The Work Holiday Pass scheme of Singapore is aimed at young students and graduates from overseas, according to the Channelnewsasia report. It is open to those aged 17 to 30. There will be 2000 places available a year. "A positive experience of living and working in Singapore under the Programme would encourage some of them to work here when they graduate, or at a later stage in their careers", says Ng Eng Hen.
There are, to put it mildly, some problems with this scheme. How on earth are we luring foreign professionals by extending visas to college students? Apparently, the phrase "talented professional" has become so debased that anyone could qualify, even before they enter the workforce, or gain the experience that sets them apart of elite professionals - i.e. the type of foreign talents that Singapore should really be going after.
Unlike the Work Holiday visas offered by the US, Canada, UK, or any other country, Singapore's WHP has virtually no conditions and restrictions on what sort of jobs the applicants can apply for, or how much they are allowed to earn. One non-obvious implication of this uniquely singaporean Work Holiday scheme is this: in effect, it introduces 2000 foreign undergrads into the short term labour market. Given that fresh local graduates in recent years tend to spend about a year working in contract or temp jobs - a sign of a shift in the labour market to contract work - it means that these 2000 young students will compete directly for the same jobs as local grads.
How should we put this into context? According to Singapore's Department of Statistics, in 2005 there were 3,500 graduates from local universities. So... picture dumping in 2,000 foreign students and fresh grads into the labour market right now. Is there any wonder that I consider Ng Eng Hen to be the most destructive and malevolent man in the Cabinet?
I've always wondered about how sincere our leaders are about their love for foreign talent - ooops, "talented foreign professionals" - and whether Singapore really needs so many of them. Stephen Appold has wondered the same thing, and actually bothered to find out. The final report is gruesome in its details, and even horrifying in its conclusions, written 2 years ago:
Arguably, university-educated migrants are not needed in Singapore at all.

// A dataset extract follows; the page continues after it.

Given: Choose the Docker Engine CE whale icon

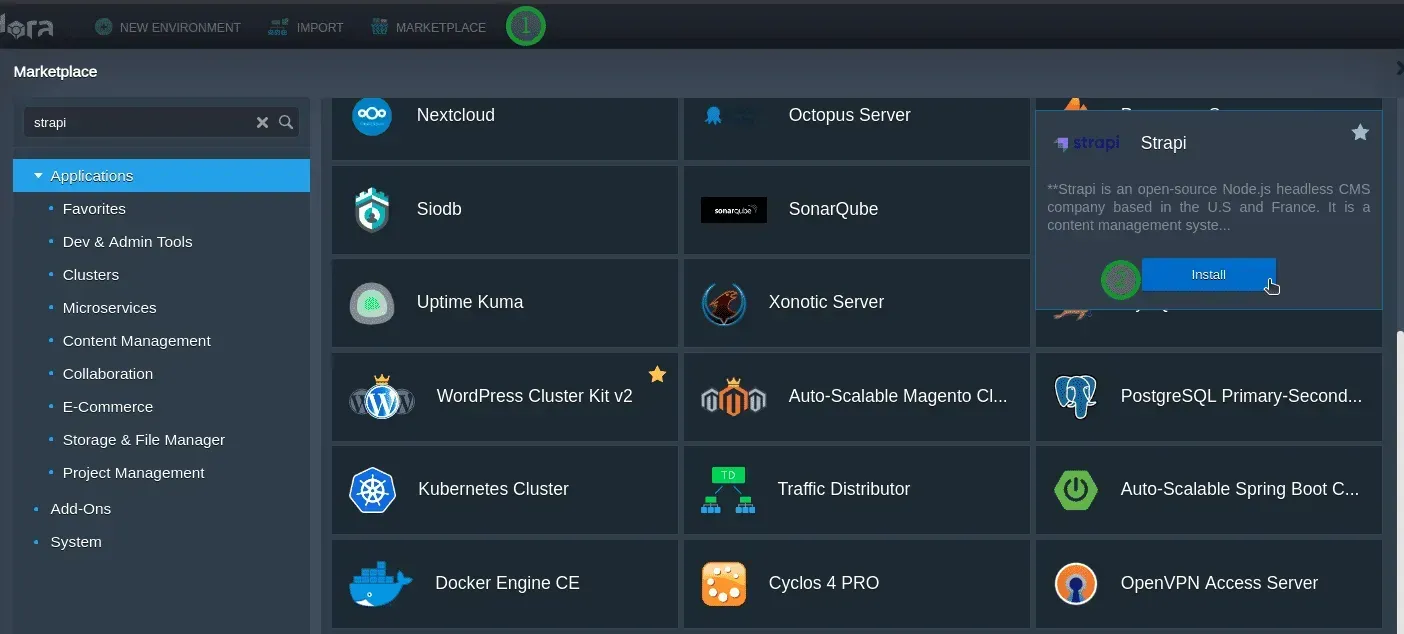Looking at the screenshot, I should [x=380, y=584].
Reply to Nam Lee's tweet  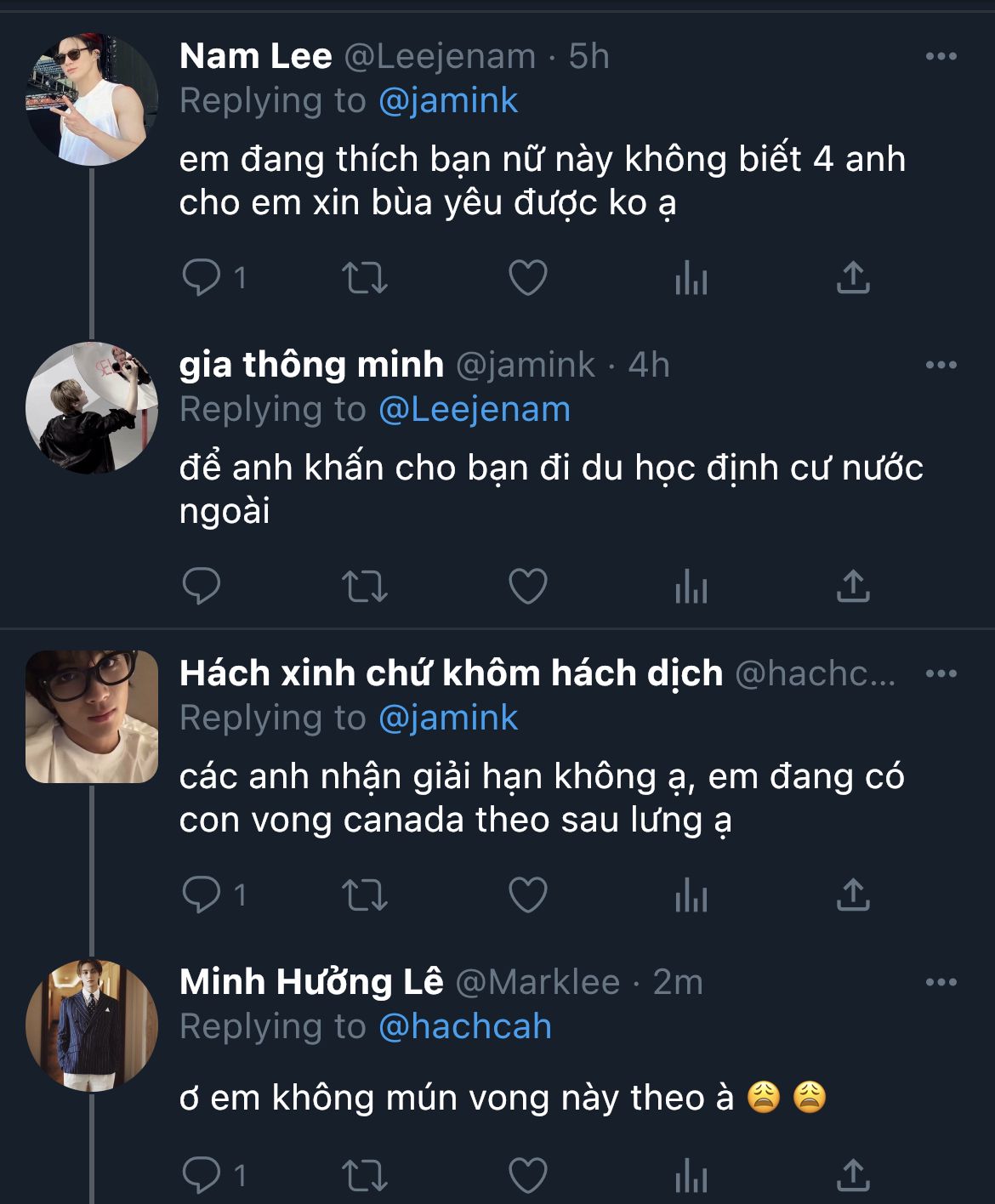202,278
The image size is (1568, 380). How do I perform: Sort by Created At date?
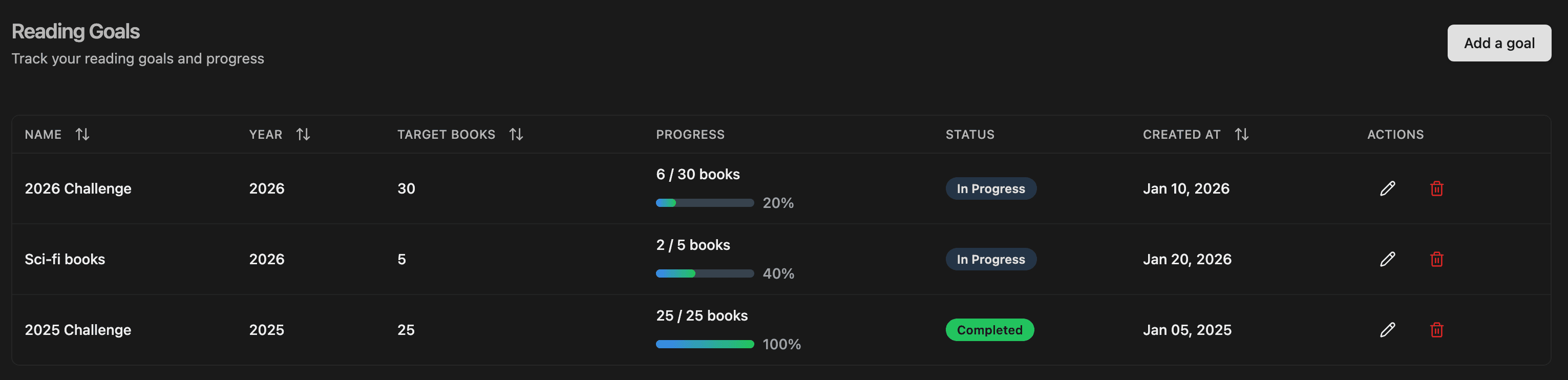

Less controversially, they are not needed in the large number in which they are found... Despite the high employment growth, an expanding surplus of university graduates has been chasing the available jobs with predictable effects: slower salary increases, the downward filtering of graduates into less-desirable jobs, the erosion of the relative income advantage of educated labour.And the 2,000 visas for young students and graduates will just make it even worse. Ng Eng Hen aims to further depress wages and destroy local graduates!
Update (12 noon)
So the University of South Wales has shut down operations barely 3 months after its new buildings opened to students here. It's not economical, its dean says, to run the place given the drastically lower-than-projected student rate - and there's the matter of MOE and the Singapore government not allowing UNSW to reduce its operations and retool plans for a lower student intake. WTH. IMPEACH Ng Eng Hen! Impeach Ng Eng Hen now!
Of course, the moral of the story is still the same.
Despite the high employment growth, an expanding surplus of university graduates has been chasing the available jobs with predictable effects: slower salary increases, the downward filtering of graduates into less-desirable jobs, the erosion of the relative income advantage of educated labour.It's a lesson that might actually explain the reason for UNSW's failure to attract students. Greater implications - if potential university applicants are aware of their drastically reduced rewards, the downward filtering into less-desirable jobs... then Singapore is just about finished as an education hub - no uni can attract a sustainable amount of local or even foreign grads. The domestic economy and labour market just simply don't have the space.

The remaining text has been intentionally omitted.